Putting an end to a decade-long patent dispute, the U.S. Court of Appeals for the Federal Circuit affirmed a lower court’s finding of non-infringement but reversed a finding of invalidity. Star Scientific, Inc. v. R.J. Reynolds Tobacco Co., Case No. 2010-1183 (Fed. Cir., Aug. 26, 2011) (Rader, C.J.).
Plaintiff Star Scientific sued R.J. Reynolds Tobacco Co. (RJR) for allegedly infringing U.S. patents 6,202,649 and 6,425,401, which are directed to tobacco curing methods. The method recites the creation of a “controlled environment” whereby various factors such as humidity, temperature, airflow and air composition are regulated while the leaves are being cured.
Both patents derived from a provisional application. After the provisional application was filed, but before filing the non-provisional application, the inventor developed the commercial embodiment, which the parties agreed was the best mode. The best mode was not disclosed in the applications.
At trial the district court ruled against Star Scientific, holding that its asserted patents were unenforceable for inequitable conduct. Additionally, the court granted summary judgment that the patents were invalid for indefiniteness and that the patents were not entitled to the priority date of the provisional application.
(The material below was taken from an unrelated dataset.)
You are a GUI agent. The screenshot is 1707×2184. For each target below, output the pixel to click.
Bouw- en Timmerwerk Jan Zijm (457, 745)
On appeal, the Federal Circuit reversed the findings of unenforceability and invalidity without reviewing the priority date determination.
On remand, the district court entered a verdict, which was again based on the later, non-provisional priority date, finding non-infringement, anticipation, obviousness, failure to disclose best mode and indefiniteness.
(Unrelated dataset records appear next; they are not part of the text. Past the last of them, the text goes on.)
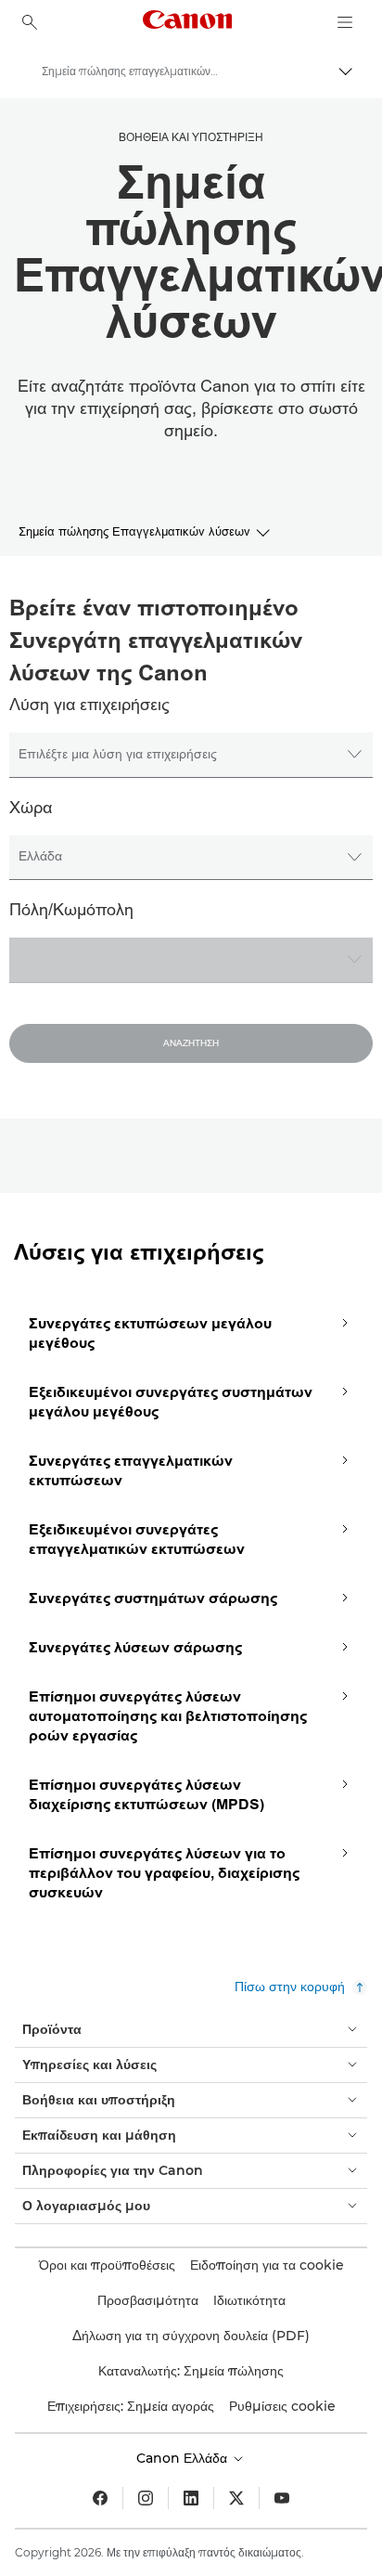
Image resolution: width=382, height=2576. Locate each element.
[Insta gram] (145, 2498)
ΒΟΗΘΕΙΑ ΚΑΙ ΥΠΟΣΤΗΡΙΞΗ (191, 137)
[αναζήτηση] (30, 22)
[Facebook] (100, 2498)
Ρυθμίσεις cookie (282, 2406)
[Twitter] (236, 2498)
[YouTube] (281, 2498)
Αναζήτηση (191, 1043)
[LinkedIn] (191, 2498)
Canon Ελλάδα (183, 2458)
On appeal for the second time, the Federal Circuit disagreed with the district court, which had held that the provisional application did not support the patents’ disclosed air flow rate of 25,000 cubic feet per minute (CFM), as the provisional application disclosed a minimum airflow rate at about 28,000 CFM. The Federal Circuit stated that the “district court’s reliance on specifically disclosed air flow rates improperly narrowed the scope of the provisional application based on an added example.” Moreover, one of ordinary skill would know that minimum air flow “may vary” and “that the conditions in a curing barn could demand an air flow of 25,000 CFM.”
With the earlier priority date established, the Federal Circuit held that there was no best mode violation, given the parties’ agreement that the best mode was developed after the provisional application was filed. The Court also held that the patents were not anticipated or rendered obvious in light of the fact that the earlier priority date knocked out intervening art relied upon by the lower court.
Additionally, the Federal Circuit held that the patents were not indefinite. The Court stated that only claims which are “not amenable to construction or insolubly ambiguous” are indefinite. Moreover, the Court confirmed that “ [a]bsolute clarity is not required to find a claim term definite.” The Court held that a person of skill in the art would not find the term “controlled environment” indefinite, but would rather understand how to control the multiple factors necessary to practice the inventions.
Finally, the Federal Circuit affirmed non-infringement, finding that the jury was entitled to discredit Star Scientific’s expert witness.